Print the records exactly as they are written.

» RECORD EXTRACTS
□ □ □ □ □

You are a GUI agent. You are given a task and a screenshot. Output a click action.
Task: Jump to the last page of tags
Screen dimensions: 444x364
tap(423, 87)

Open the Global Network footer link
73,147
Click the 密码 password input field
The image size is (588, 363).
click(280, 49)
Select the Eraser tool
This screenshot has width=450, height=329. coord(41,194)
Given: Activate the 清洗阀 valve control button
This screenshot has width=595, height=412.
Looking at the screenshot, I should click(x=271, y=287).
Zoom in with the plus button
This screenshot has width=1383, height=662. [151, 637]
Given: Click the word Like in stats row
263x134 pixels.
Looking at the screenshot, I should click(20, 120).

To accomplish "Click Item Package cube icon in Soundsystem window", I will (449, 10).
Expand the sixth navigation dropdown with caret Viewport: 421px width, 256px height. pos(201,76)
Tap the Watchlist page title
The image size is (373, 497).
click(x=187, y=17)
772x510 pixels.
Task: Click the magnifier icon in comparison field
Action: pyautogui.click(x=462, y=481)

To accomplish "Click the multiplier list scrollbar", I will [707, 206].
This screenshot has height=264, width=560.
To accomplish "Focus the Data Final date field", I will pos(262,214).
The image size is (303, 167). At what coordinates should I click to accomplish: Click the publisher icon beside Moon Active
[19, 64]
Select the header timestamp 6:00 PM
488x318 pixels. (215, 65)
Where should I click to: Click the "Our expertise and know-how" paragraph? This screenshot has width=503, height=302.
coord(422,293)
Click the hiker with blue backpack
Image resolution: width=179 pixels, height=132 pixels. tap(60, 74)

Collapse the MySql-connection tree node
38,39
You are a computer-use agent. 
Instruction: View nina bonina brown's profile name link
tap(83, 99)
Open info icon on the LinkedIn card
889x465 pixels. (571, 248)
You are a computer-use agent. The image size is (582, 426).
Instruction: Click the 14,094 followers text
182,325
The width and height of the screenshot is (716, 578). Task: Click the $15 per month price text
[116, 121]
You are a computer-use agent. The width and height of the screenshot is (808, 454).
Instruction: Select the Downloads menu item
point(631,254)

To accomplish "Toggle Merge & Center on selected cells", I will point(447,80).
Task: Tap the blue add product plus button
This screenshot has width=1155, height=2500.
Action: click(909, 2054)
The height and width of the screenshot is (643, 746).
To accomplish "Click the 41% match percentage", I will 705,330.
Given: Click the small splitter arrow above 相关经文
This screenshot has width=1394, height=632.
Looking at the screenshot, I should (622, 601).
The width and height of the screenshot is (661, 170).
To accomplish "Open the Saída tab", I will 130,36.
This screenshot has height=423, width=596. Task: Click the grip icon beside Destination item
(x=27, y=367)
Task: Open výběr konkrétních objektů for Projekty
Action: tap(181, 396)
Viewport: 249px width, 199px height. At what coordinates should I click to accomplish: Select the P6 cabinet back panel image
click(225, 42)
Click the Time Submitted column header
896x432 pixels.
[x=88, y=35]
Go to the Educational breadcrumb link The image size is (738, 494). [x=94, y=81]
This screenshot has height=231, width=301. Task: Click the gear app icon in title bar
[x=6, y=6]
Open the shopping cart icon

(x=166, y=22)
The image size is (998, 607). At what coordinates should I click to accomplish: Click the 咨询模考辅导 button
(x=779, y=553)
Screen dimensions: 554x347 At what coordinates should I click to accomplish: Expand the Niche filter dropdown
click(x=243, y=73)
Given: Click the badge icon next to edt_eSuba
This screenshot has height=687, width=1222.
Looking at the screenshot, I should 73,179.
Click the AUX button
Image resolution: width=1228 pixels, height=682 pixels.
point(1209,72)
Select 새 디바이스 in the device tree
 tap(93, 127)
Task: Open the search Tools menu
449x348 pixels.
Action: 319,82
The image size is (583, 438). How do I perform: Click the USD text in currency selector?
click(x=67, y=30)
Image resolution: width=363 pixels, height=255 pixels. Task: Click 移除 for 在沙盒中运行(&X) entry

□ □ □ □ □

» SOLUTION TO THE EXERCISE
You are a GUI agent. You are given a task and a screenshot. Output a click action.
Task: Jump to the last page of tags
Screen dimensions: 444x364
tap(423, 87)

Open the Global Network footer link
73,147
Click the 密码 password input field
The image size is (588, 363).
click(280, 49)
Select the Eraser tool
This screenshot has width=450, height=329. coord(41,194)
Given: Activate the 清洗阀 valve control button
This screenshot has width=595, height=412.
Looking at the screenshot, I should click(x=271, y=287).
Zoom in with the plus button
This screenshot has width=1383, height=662. [151, 637]
Given: Click the word Like in stats row
263x134 pixels.
Looking at the screenshot, I should click(20, 120).

To accomplish "Click Item Package cube icon in Soundsystem window", I will (449, 10).
Expand the sixth navigation dropdown with caret Viewport: 421px width, 256px height. pos(201,76)
Tap the Watchlist page title
The image size is (373, 497).
click(x=187, y=17)
772x510 pixels.
Task: Click the magnifier icon in comparison field
Action: pyautogui.click(x=462, y=481)

To accomplish "Click the multiplier list scrollbar", I will [707, 206].
This screenshot has height=264, width=560.
To accomplish "Focus the Data Final date field", I will pos(262,214).
The image size is (303, 167). At what coordinates should I click to accomplish: Click the publisher icon beside Moon Active
[19, 64]
Select the header timestamp 6:00 PM
488x318 pixels. (215, 65)
Where should I click to: Click the "Our expertise and know-how" paragraph? This screenshot has width=503, height=302.
coord(422,293)
Click the hiker with blue backpack
Image resolution: width=179 pixels, height=132 pixels. tap(60, 74)

Collapse the MySql-connection tree node
38,39
You are a computer-use agent. 
Instruction: View nina bonina brown's profile name link
tap(83, 99)
Open info icon on the LinkedIn card
889x465 pixels. (571, 248)
You are a computer-use agent. The image size is (582, 426).
Instruction: Click the 14,094 followers text
182,325
The width and height of the screenshot is (716, 578). Task: Click the $15 per month price text
[116, 121]
You are a computer-use agent. The width and height of the screenshot is (808, 454).
Instruction: Select the Downloads menu item
point(631,254)

To accomplish "Toggle Merge & Center on selected cells", I will point(447,80).
Task: Tap the blue add product plus button
This screenshot has width=1155, height=2500.
Action: click(909, 2054)
The height and width of the screenshot is (643, 746).
To accomplish "Click the 41% match percentage", I will 705,330.
Given: Click the small splitter arrow above 相关经文
This screenshot has width=1394, height=632.
Looking at the screenshot, I should (622, 601).
The width and height of the screenshot is (661, 170).
To accomplish "Open the Saída tab", I will 130,36.
This screenshot has height=423, width=596. Task: Click the grip icon beside Destination item
(x=27, y=367)
Task: Open výběr konkrétních objektů for Projekty
Action: tap(181, 396)
Viewport: 249px width, 199px height. At what coordinates should I click to accomplish: Select the P6 cabinet back panel image
click(225, 42)
Click the Time Submitted column header
896x432 pixels.
[x=88, y=35]
Go to the Educational breadcrumb link The image size is (738, 494). [x=94, y=81]
This screenshot has height=231, width=301. Task: Click the gear app icon in title bar
[x=6, y=6]
Open the shopping cart icon

(x=166, y=22)
The image size is (998, 607). At what coordinates should I click to accomplish: Click the 咨询模考辅导 button
(x=779, y=553)
Screen dimensions: 554x347 At what coordinates should I click to accomplish: Expand the Niche filter dropdown
click(x=243, y=73)
Given: Click the badge icon next to edt_eSuba
This screenshot has height=687, width=1222.
Looking at the screenshot, I should 73,179.
Click the AUX button
Image resolution: width=1228 pixels, height=682 pixels.
point(1209,72)
Select 새 디바이스 in the device tree
 tap(93, 127)
Task: Open the search Tools menu
449x348 pixels.
Action: 319,82
The image size is (583, 438). How do I perform: Click the USD text in currency selector?
click(x=67, y=30)
Image resolution: width=363 pixels, height=255 pixels. Task: Click 移除 for 在沙盒中运行(&X) entry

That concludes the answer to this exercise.